03 Oct 2017 18:26 IST

India’s corporate scene is increasingly becoming Darwinian

The ‘survival theory’ is playing out in India, with companies following the ‘up or out’ policy

Charles Darwin’s ‘Survival of the Fittest’ theory is playing out in the Indian corporate scene like never before.

Summed up, it amounts to this: If you’re someone with top skills, competencies and work ethic, you’re likely to be rewarded much better than your peers. Otherwise, you’ll just languish in the back alleys of corporations, never knowing when things can turn against you — unless, of course, you inch up the competencies ladder.

Performance above all

Decades ago, consulting firm McKinsey institutionalised an “up or out” policy. General Electric, under the powerful Jack Welch, told its disparate business heads to either be in the top three in the world or face scrutiny, which could end up in selling the entire business.

American firms are ruthless when it comes to execution of their corporate vision, looking at merit and the bottom line in practically every decision they take. The survival theory was reinforced again last week when media stories surfaced that tech giant IBM now has more employees in India than in the US. It is a fascinating turnaround for IBM and India — the company left India for good in the 1970s only to return in the 1990s through a partnership with the Tata organisation.

Oracle, another superpower in the world of technology, is only slightly less remarkable in terms of recruiting Indian talent. It continues to have the most employees in the US, perhaps because of its large sales force. But next up, India ranks as the country with the most Oracle employees. For a company that operates in over 100 countries, India’s appeal to this firm is an amazing testament of the country’s top talent.

Microsoft, Google and all major tech companies operate out of India, and not just to run back-end office tasks. Indians at these companies are working on cutting-edge technology and for several years now, the latest features on their products worldwide were probably developed, refined and perfected in India before global launch.

Being the best

The only way you get to work on such teams is if you are an outlier with competencies so out of the ordinary, that you are practically a rockstar in your field.

The Dean of placement at a famous engineering college in Bengaluru told me that a top Indian IT major has embraced this ‘employment by merit’ vision. Gone are the days when the company would scour engineering campuses with standardised tests and offers of employment, bringing in hundreds of employees to be retrained before they are deployed on projects.

Today, this company asks for the best performers at a few select institutions, and grills them in multiple interviews. If selected, they are paid an annual compensation that is 500 per cent higher than the lowest general tier. Only one or two candidates are chosen at this elite level, and only from two or three top institutions.

Such candidates are directly placed to work with the CEOs or COOs of an organisation, exposing them to power, influence and the inner workings of the company. These kinds of selective hiring practices are rare for Indian companies.

The other side

Now, for the other side of the picture.

In India’s IT-BPO sector, lower-skilled middle management tiers are under severe stress. These employees came of age during the booming Y2K years, when the world needed an army of coders with brawn, but not necessarily great technology skills.

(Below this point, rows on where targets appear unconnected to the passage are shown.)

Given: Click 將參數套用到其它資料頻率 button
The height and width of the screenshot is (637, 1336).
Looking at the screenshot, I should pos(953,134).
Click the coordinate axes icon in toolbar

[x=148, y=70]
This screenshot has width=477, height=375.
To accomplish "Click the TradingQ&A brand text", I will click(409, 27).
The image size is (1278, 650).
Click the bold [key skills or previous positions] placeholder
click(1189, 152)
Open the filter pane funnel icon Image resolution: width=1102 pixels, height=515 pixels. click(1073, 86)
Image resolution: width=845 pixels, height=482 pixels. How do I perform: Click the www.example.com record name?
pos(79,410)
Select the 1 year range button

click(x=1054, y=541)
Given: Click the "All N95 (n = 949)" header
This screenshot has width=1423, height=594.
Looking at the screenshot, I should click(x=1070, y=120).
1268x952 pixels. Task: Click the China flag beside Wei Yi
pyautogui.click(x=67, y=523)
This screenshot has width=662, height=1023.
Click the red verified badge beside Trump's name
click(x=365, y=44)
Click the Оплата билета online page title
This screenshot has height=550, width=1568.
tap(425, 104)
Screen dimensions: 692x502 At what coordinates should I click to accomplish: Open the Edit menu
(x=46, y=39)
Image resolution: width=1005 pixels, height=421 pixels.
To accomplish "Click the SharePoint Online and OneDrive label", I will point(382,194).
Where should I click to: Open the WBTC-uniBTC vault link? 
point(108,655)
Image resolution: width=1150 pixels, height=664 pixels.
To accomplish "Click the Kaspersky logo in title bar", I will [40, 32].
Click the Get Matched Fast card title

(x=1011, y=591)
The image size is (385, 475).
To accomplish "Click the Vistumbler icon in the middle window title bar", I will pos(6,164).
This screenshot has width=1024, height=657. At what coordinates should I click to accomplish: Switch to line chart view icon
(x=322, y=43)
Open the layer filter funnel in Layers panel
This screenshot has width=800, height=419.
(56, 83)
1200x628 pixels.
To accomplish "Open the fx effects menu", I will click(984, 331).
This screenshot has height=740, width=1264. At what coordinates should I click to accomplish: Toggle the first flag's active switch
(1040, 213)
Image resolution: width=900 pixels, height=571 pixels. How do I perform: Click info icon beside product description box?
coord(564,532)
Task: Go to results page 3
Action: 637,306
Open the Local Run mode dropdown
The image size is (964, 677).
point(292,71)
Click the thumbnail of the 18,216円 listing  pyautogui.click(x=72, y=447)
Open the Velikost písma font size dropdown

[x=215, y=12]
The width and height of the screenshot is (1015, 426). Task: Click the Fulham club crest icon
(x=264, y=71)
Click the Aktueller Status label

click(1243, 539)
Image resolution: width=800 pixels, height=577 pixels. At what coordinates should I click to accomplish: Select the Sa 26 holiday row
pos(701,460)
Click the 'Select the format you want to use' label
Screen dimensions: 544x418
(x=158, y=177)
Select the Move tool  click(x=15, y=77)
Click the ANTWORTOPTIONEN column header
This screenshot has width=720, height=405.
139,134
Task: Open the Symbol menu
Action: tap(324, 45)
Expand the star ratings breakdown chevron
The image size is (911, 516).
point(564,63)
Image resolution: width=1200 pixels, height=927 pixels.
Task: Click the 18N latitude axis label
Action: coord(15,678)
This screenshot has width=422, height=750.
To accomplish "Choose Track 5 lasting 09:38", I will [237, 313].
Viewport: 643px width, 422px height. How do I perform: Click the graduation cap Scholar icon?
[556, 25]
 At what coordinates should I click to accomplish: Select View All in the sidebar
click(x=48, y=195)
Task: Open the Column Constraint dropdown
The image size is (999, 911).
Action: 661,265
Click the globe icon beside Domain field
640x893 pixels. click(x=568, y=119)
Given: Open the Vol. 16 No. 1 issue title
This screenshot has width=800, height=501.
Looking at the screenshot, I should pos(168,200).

Growing up in company ranks as India Inc. took off, many of these employees now hold senior positions disproportionate to their skills and demands of the market. These companies are now beginning to ask these VP-level executives to justify their existence — or face termination.

The situation of these employees is complex. If they are among the 20 per cent who survive, they have to dramatically step up their contributions to the company, learn new skills and compete with younger talent, while keeping the next round of termination action on their radar.

If they are among the 80 per cent who do not survive, they face uncertainties in the job market that they have never experienced. Not having written a resume in years or appeared for a job interview, they may find that they have to take huge cuts in compensation for their next position, or even face the possibility of early retirement.

Being aware

The IT-BPO industry’s headwinds have not gone unnoticed by younger engineers. The Dean of placement at the above engineering college also told me that last year, 460 offers came out of IT-BPO companies such as Infosys, Wipro, Cognizant and Accenture. Only 44 students accepted the offers. Students have bright antennae to sense trends and act accordingly.

If India’s industries demand substantially more from a smaller employee pool, it does not augur well for the millions of new comers, who enter the job market with limited skills. Forces like automation and in-sourcing are only complicating the picture.

This is a huge headache for the nation.